568 腐れゆく娘にボカロの歌を

下地はあったのだろう。
父親が父親だから。
娘アヤ中学一年生が漫画やアニメ的なものに夢中です。

本当にたまにだが、いっしょにカラオケに行くことがある。
子どもが歌う歌を親が知らないのはまぁありがちだとしても、娘が歌う歌のまーあテンポが速いこと速いこと。
びっくりしちゃう。これでもかってくらい言葉が詰め込まれてる。画面が歌詞の文字でいっぱいだ。
「勝手にシンドバッド」を初めて聴いたときはテンポの速い歌だなぁと思ったけど、もうぜんぜん。「勝手にシンドバッド」が止まって見える。
で、それを歌ってるんだね。アヤさん。
ボカロって人の歌だって。
お父さんも対抗して自分が歌える最速の歌、佐野元春の「アンジェリーナ」を歌い始めたら娘と妻がトイレに行っちゃった。
お父さんはひとりぼっちで歌い続けたよ。さみしげなエンジェルは今夜も愛を探してるよ。

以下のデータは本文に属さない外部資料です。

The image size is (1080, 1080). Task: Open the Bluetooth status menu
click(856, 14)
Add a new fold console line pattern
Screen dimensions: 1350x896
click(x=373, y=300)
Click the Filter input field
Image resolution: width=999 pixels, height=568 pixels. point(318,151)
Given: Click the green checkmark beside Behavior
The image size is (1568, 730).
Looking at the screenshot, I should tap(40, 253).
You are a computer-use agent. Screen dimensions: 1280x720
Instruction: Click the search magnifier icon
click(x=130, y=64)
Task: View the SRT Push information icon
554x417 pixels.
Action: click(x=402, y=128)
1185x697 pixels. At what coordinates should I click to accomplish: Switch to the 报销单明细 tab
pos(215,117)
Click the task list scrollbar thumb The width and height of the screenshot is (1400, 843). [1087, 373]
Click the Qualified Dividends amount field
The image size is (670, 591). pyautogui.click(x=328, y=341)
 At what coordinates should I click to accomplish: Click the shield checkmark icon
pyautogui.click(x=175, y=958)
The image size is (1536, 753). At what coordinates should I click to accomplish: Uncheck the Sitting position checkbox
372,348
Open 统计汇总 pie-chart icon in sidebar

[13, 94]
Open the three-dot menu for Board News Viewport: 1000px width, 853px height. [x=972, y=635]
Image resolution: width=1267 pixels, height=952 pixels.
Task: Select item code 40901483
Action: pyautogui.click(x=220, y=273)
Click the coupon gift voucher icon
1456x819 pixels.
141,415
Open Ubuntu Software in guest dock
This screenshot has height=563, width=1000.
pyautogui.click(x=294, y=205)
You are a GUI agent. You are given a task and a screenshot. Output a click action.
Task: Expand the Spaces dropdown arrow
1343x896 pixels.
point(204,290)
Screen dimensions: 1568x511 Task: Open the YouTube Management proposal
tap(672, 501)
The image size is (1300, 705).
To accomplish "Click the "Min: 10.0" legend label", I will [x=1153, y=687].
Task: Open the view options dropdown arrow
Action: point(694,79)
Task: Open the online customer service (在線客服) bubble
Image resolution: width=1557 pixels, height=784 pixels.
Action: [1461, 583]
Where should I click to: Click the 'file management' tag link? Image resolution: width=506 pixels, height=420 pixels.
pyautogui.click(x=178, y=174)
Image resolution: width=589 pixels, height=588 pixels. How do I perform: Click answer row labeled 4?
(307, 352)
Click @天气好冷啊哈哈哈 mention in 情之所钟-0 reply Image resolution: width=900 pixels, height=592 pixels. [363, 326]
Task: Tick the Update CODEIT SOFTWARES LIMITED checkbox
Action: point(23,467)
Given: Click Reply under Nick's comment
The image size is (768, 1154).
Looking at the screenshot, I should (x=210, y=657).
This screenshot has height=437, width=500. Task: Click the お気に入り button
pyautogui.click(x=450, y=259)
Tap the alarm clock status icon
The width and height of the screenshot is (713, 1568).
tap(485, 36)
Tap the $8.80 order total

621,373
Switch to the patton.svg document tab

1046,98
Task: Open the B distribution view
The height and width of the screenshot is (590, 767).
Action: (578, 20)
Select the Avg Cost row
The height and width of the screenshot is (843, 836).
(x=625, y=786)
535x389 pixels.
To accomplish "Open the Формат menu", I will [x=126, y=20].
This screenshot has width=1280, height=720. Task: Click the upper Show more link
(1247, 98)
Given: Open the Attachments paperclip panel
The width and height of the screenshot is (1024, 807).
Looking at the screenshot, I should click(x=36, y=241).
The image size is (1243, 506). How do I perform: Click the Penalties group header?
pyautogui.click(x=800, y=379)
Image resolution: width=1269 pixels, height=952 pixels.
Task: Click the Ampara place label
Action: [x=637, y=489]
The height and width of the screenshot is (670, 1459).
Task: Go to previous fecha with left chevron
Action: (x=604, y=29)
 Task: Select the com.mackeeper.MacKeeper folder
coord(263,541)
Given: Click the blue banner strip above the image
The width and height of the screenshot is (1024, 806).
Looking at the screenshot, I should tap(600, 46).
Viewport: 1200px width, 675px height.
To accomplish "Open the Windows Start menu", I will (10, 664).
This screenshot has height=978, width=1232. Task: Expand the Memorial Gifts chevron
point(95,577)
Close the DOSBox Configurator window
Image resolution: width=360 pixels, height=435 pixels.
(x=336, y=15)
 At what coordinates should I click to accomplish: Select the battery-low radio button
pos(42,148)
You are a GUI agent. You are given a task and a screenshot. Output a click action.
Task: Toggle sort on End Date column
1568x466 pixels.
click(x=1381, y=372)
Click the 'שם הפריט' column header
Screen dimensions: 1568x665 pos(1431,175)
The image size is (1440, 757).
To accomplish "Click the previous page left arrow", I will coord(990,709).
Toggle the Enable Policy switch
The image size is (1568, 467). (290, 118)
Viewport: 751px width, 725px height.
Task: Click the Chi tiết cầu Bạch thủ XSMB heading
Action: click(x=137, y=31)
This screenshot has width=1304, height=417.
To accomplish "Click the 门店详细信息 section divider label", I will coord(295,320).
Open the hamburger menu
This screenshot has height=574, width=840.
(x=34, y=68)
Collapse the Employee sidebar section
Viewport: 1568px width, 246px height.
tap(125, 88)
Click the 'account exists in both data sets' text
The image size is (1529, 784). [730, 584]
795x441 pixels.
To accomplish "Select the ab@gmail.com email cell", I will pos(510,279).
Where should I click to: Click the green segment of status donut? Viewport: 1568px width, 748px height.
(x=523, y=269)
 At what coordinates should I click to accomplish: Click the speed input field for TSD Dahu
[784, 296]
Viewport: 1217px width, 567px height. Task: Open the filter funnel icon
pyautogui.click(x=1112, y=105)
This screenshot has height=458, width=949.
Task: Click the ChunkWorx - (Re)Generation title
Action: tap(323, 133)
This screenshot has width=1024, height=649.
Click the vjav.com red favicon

夏休みに入ると娘は、お友達数人で秋葉原に行きたいと言い出した。
小学校からの友だちにやはり親が親ならみたいな子がいて、子どもだけで何度か行っているらしい。
なんていうんだろ。
ついに来てしまった召集令状、みたいな。

娘をなにかに取られてしまうようなそんな気分。
そういえば少し前に、
「秋葉原にはおっきな本屋があるんだってぇ」
と、目をキラキラさせて言ってたっけ。

いちおう親同士了解とって行かせましょうということで妻が他の子の母親と連絡とったりしてる。
父親の許可も必要らしい。
父として許可を与えるが、注意も与える。

秋葉原へ旅立つ娘へ父からの注意事項
1.友だちとはぐれないようにぴったりくっついて行動。
2.こまめに水分補給。
3.様子のおかしなものに気をつける。

当日は仕事をしていても気が気じゃない。
友だちとはぐれて泣いてないだろうか?
喉が渇いて倒れていないだろうか?
大きな地震でも起こってどうしていいのかわからなくなったりしないだろうか?

心配で心配で死んだマツコばあちゃんにアヤの無事を祈った。

夕方。
妻から娘の無事帰還を知らせるメッセージが届いた。
ありがとう神様、ありがとうマツコばあちゃん。

娘たちは、秋葉原の本屋とか、なんとかメイトとかいう店をまわり、たくさんのアニメグッズを購入してきたようだ。
有名なスイーツの店に寄ろうかという案もあったが、そんなところでお金を使うよりはアニメグッズにお金を使おうじゃないかと、昼はマクドナルドで済ませたとドヤ顔で語る娘。
さらに、秋葉原から帰ってさらにその足で越谷レイクタウンのなんとかメイトにも行ったとか。はしごだ。クラスメイトとハシゴメイトだ。

「この世にパラダイスがあったよ、お父さん」
とでも言うように瞳をキラキラさせて秋葉原行きの話をするアヤ。

娘は秋葉原から無事帰ってきた。

が。

「あっち」からはもう還ってこないのだろう。
にどとふたたび。

父はちょっぴり寂しい。

コメント

  1. ハエゲロ より:

    大丈夫。
    心は二次元の世界に囚われていても、自立した精神を保ち、周囲のふにゃけた若い男や情けないオジサンを叱咤して立派な仕事をしている女子たちを俺は沢山たくさん見てるんだ。
    大抵のものはちょっと腐ったくらいが最高なんだ。

    • オトー より:

      ハエゲロくん、力強いおことば、ありがとう。
      夏休みの宿題も着々と進んでいるようだし、情けない父親を𠮟咤したりしてるのできっと大丈夫でしょう。